> [TASK DESCRIPTION]
The lines to print are the one containing "The width and height of the screenshot is (1064, 1124)." and every line after it through the end of the entries below. Print them exactly and nothing else.

> [Stored records]
______

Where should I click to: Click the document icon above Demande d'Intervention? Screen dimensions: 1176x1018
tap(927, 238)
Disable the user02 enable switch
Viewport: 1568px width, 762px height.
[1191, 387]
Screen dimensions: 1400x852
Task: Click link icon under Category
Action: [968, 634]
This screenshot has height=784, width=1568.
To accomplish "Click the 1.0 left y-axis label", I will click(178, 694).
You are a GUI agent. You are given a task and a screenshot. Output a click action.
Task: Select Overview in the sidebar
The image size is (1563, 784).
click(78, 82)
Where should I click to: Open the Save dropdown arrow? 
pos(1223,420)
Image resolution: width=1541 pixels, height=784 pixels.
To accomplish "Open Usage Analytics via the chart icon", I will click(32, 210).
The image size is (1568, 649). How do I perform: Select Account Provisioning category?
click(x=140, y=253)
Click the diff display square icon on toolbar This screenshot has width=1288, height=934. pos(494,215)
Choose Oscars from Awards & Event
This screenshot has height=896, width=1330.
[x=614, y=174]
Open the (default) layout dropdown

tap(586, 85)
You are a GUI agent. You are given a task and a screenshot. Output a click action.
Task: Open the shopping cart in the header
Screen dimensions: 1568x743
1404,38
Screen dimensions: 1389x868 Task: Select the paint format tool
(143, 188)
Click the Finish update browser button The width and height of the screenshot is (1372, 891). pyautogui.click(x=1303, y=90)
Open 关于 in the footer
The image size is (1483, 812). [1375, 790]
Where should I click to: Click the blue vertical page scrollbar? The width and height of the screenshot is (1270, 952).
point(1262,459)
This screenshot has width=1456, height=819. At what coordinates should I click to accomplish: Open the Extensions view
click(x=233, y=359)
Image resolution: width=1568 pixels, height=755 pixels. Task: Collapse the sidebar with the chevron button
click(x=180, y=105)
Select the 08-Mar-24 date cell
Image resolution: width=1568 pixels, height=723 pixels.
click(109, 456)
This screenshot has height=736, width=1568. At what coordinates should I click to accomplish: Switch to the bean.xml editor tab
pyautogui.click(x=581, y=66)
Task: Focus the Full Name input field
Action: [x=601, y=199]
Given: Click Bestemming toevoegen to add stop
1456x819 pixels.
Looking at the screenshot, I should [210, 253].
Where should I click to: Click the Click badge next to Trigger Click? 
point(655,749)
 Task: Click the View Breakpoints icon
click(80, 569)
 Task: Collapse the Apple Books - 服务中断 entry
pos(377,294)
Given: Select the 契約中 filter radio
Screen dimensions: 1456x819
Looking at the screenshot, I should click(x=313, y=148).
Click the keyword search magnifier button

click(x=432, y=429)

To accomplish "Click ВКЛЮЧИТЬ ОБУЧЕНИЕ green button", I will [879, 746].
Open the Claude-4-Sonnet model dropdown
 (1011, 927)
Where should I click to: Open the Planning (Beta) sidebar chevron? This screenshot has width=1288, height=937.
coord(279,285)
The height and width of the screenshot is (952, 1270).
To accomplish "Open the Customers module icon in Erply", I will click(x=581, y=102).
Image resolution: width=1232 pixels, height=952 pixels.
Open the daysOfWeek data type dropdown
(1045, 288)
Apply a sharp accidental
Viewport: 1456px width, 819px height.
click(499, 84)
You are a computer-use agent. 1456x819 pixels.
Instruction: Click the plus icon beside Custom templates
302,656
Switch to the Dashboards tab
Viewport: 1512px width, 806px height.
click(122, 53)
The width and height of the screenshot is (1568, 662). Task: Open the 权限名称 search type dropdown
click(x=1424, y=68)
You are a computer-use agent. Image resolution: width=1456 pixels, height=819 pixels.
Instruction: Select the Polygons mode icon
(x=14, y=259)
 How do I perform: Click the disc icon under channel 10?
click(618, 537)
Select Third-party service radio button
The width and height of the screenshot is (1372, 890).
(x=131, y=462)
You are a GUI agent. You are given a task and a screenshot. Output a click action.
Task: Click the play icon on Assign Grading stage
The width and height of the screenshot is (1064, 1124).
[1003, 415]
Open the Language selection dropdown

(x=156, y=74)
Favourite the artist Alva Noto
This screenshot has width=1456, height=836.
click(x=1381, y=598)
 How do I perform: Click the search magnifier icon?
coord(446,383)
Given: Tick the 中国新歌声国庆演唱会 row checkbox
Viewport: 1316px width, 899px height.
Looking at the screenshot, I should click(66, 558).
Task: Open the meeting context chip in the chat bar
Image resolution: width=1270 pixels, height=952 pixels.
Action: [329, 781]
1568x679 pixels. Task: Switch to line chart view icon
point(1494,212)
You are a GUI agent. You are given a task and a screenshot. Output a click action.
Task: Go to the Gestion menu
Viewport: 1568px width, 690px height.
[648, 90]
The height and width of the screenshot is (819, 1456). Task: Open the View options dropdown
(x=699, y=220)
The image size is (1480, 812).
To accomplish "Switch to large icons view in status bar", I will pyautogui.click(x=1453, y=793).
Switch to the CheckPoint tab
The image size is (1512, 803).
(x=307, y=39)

______

> [SOLUTION FOR THIS TASK]
The width and height of the screenshot is (1064, 1124).
[1003, 415]
Open the Language selection dropdown

(x=156, y=74)
Favourite the artist Alva Noto
This screenshot has width=1456, height=836.
click(x=1381, y=598)
 How do I perform: Click the search magnifier icon?
coord(446,383)
Given: Tick the 中国新歌声国庆演唱会 row checkbox
Viewport: 1316px width, 899px height.
Looking at the screenshot, I should click(66, 558).
Task: Open the meeting context chip in the chat bar
Image resolution: width=1270 pixels, height=952 pixels.
Action: [329, 781]
1568x679 pixels. Task: Switch to line chart view icon
point(1494,212)
You are a GUI agent. You are given a task and a screenshot. Output a click action.
Task: Go to the Gestion menu
Viewport: 1568px width, 690px height.
[648, 90]
The height and width of the screenshot is (819, 1456). Task: Open the View options dropdown
(x=699, y=220)
The image size is (1480, 812).
To accomplish "Switch to large icons view in status bar", I will pyautogui.click(x=1453, y=793).
Switch to the CheckPoint tab
The image size is (1512, 803).
(x=307, y=39)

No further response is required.